Problem statement:
Extract every line between the one with "Given: Open the 5X 杠杆交易 link" and the end of the entries, both included, word for word and free of pictures.
** Listed entries follows **
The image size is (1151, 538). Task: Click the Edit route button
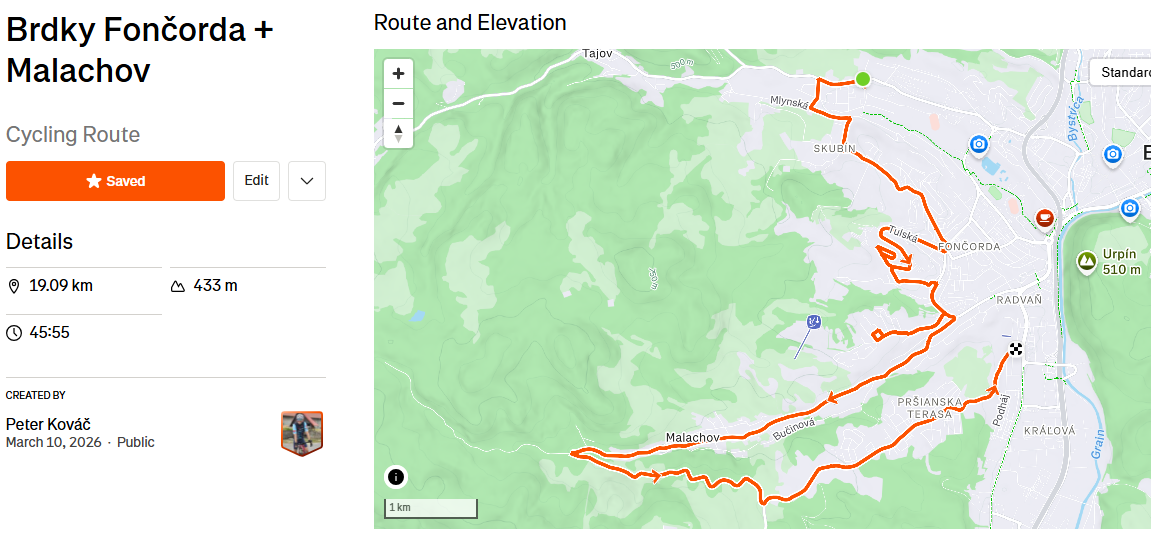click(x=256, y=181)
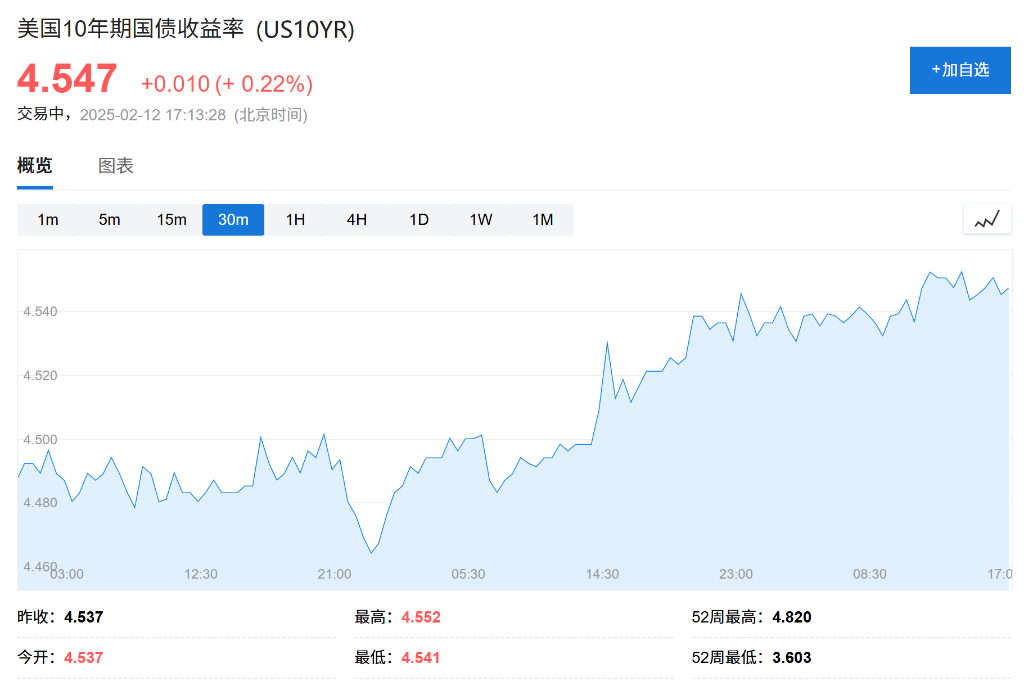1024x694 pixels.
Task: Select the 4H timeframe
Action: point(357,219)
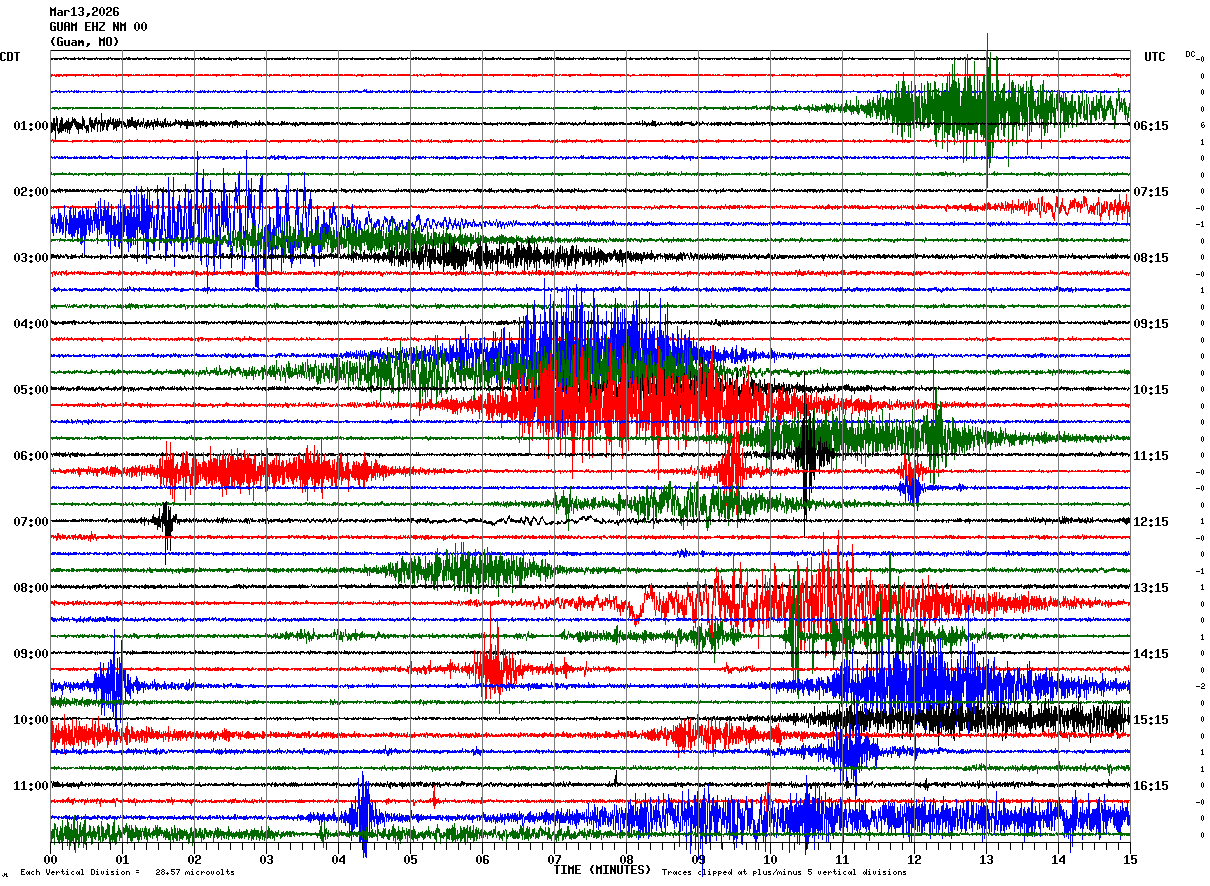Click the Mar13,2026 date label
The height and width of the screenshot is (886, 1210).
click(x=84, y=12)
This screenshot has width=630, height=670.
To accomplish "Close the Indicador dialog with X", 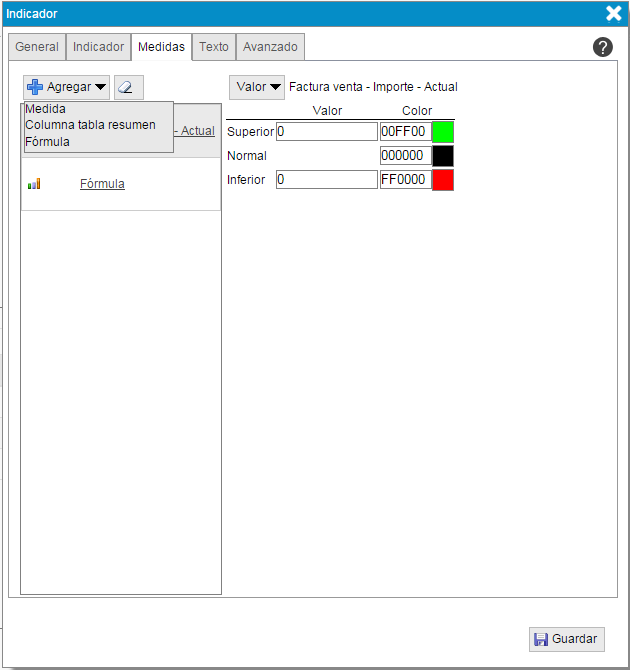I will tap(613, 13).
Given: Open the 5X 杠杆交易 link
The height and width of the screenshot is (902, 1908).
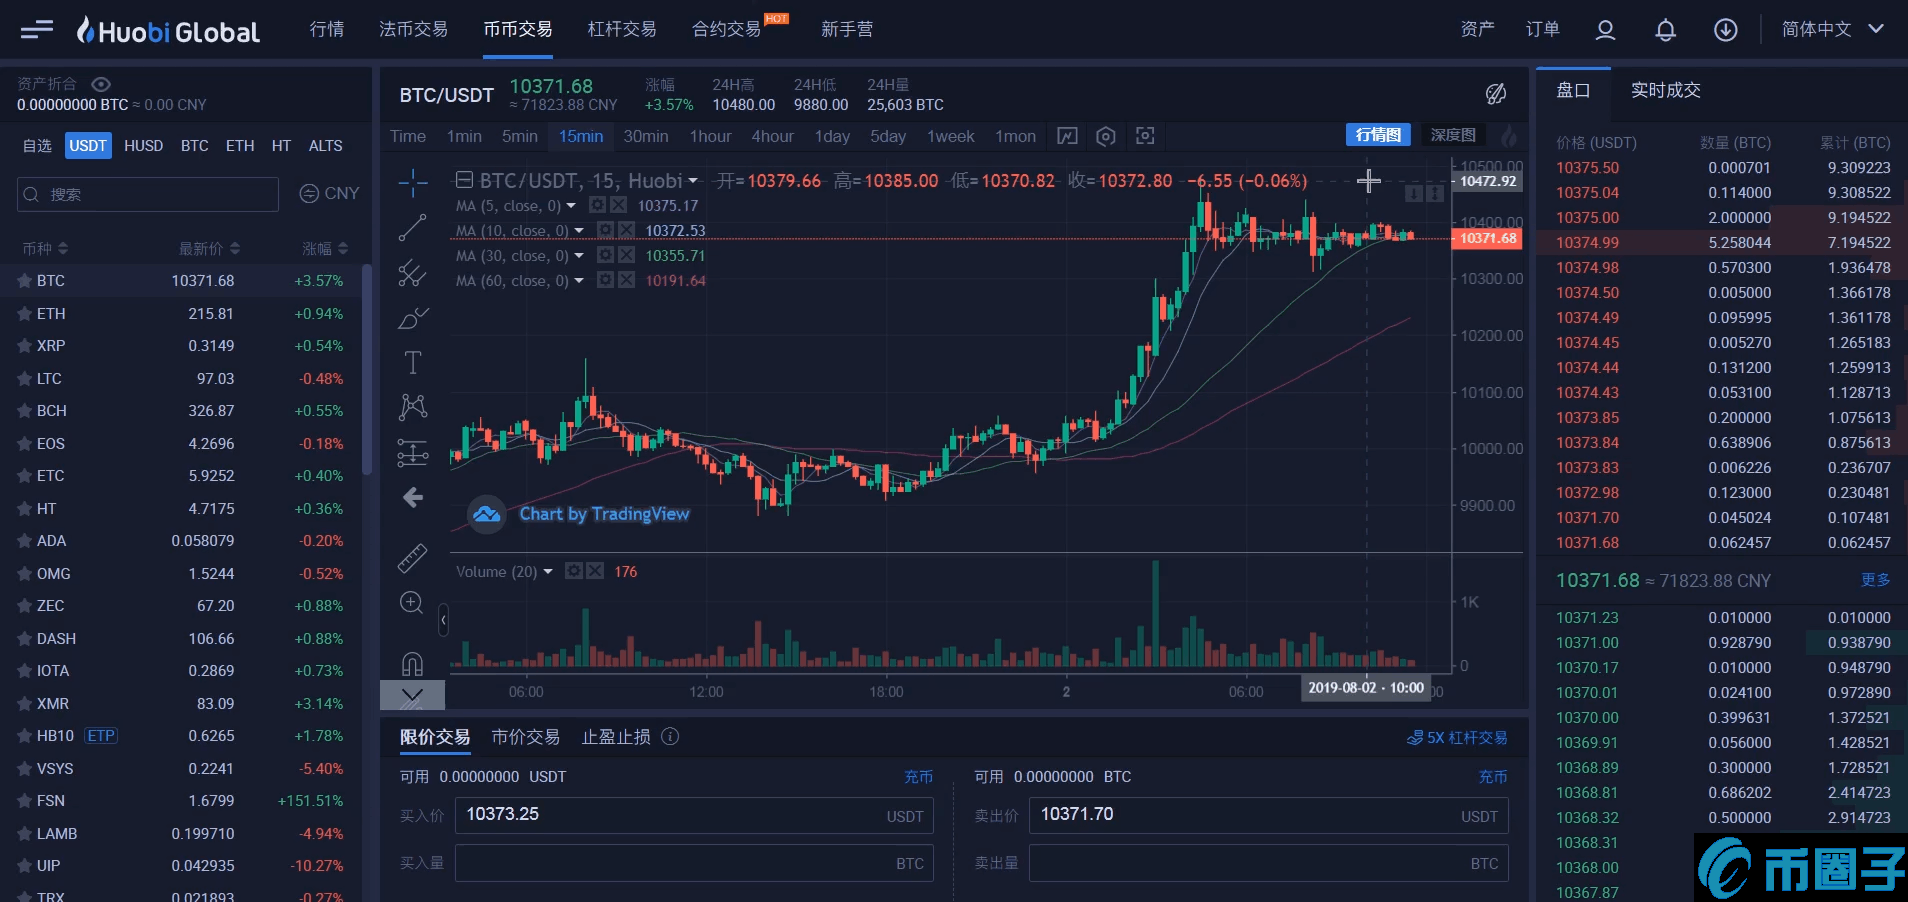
** End of Listed entries **
Answer section:
Given: Open the 5X 杠杆交易 link
The height and width of the screenshot is (902, 1908).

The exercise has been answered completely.